PASSAGE SHOWN>
------------------------------------------------------------

The Foxconn “empire” is the world’s largest outsourcer for the production of electronic goods for major international corporations such as Apple, Dell and Nokia. In 2009, the company exported $US59.3 billion of manufactured products—larger than the annual exports of middle-sized economies such as Finland and Portugal.
The vast majority of Foxconn’s 900,000-plus employees are between the ages of 16 and 24. The report found that many workers are student interns, highlighting the role of schools as labour agents for the country’s sweatshops. In Foxconn’s Kunshan complex, for instance, there were 10,000 students over the summer holidays, out of a total workforce of 60,000.
Most student interns are from technical schools. Aged between 16 and 18, they are forced to work on the assembly line for up to 2 years. With no contracts or legal rights, the interns are on the lowest monthly pay of 1,200 yuan ($US180). Students are illegally forced to work overtime and night shifts. Ten-hour days without overtime pay are common.
In 2006, the education ministry issued a regulation that gave the green light to employers to exploit school interns in the name of “combining study with work”. Under conditions in which spending on public education has been slashed, many schools rushed to send students to work as a means of getting additional revenue. The schools receive a fee for their “cooperation” with private businesses.

------------------------------------------------------------

Records of locating words and elements:
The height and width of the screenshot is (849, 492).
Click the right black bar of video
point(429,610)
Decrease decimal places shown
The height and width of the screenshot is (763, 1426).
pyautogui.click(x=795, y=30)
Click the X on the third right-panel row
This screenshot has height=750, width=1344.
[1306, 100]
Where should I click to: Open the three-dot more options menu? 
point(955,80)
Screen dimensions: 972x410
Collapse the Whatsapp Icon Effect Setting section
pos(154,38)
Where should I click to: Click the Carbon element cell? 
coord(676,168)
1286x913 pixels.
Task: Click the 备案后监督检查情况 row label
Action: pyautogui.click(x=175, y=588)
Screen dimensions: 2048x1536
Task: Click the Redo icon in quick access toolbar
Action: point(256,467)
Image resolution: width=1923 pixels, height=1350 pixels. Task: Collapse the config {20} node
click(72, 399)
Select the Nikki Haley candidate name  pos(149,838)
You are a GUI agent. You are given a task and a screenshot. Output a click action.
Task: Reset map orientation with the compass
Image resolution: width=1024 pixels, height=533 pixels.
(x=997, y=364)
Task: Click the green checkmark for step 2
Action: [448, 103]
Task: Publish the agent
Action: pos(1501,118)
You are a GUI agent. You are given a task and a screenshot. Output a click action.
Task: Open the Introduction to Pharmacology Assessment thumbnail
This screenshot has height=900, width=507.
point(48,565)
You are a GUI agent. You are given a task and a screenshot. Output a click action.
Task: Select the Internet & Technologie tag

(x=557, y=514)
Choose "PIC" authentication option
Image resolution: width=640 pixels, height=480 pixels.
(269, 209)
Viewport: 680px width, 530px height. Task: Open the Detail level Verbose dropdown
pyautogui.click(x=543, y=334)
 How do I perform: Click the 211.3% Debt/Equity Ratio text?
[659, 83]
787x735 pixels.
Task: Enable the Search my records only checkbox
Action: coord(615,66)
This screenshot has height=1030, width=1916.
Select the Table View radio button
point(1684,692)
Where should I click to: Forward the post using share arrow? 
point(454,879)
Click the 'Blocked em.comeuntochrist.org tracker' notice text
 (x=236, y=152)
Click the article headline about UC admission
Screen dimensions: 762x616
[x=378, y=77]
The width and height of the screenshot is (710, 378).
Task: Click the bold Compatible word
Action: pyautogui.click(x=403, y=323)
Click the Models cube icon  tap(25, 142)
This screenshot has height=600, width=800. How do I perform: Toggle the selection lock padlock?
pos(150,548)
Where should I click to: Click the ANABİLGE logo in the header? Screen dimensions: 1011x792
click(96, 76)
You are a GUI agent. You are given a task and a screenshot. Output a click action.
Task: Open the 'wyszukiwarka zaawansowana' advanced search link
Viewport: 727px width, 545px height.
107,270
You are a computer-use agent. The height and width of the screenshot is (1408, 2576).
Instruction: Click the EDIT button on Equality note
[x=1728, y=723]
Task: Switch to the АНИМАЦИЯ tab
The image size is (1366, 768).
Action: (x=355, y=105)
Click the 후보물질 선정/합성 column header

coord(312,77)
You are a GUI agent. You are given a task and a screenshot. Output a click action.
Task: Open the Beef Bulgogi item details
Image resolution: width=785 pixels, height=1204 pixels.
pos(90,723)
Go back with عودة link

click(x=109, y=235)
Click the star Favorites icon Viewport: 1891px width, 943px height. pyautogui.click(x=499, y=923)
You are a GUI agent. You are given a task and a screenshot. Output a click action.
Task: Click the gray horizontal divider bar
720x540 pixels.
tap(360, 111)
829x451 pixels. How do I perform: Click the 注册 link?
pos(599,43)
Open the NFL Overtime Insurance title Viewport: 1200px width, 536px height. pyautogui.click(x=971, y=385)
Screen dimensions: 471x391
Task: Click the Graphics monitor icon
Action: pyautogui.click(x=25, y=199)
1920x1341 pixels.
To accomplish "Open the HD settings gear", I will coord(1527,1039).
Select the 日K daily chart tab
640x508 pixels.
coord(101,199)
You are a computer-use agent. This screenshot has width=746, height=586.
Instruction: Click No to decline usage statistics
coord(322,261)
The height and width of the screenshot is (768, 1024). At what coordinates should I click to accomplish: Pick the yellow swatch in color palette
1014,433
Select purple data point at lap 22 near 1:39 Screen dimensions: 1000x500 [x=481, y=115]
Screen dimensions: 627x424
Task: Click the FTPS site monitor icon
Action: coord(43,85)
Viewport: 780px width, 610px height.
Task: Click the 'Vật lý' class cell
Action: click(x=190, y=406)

------------------------------------------------------------

EXERCISE TASKS>
**a)** For the passage on Foxconn, state whether each statement agrees with the text: (i) Most of Foxconn's more than 900,000 employees are aged 16 to 24; (ii) student interns receive a monthly pay of 1,800 yuan; (iii) the education ministry issued its regulation on school interns in 2009.
**b)** Reproduce the part of the passage on Foxconn from "The vast majority" up to and including "workforce of 60,000.".

ANSWERS TO EACH TASK>
**a)**
(i) Yes: "The vast majority of Foxconn’s 900,000-plus employees are between the ages of 16 and 24."
(ii) No: "the interns are on the lowest monthly pay of 1,200 yuan ($US180)."
(iii) No: "In 2006, the education ministry issued a regulation"

**b)**
The vast majority of Foxconn’s 900,000-plus employees are between the ages of 16 and 24. The report found that many workers are student interns, highlighting the role of schools as labour agents for the country’s sweatshops. In Foxconn’s Kunshan complex, for instance, there were 10,000 students over the summer holidays, out of a total workforce of 60,000.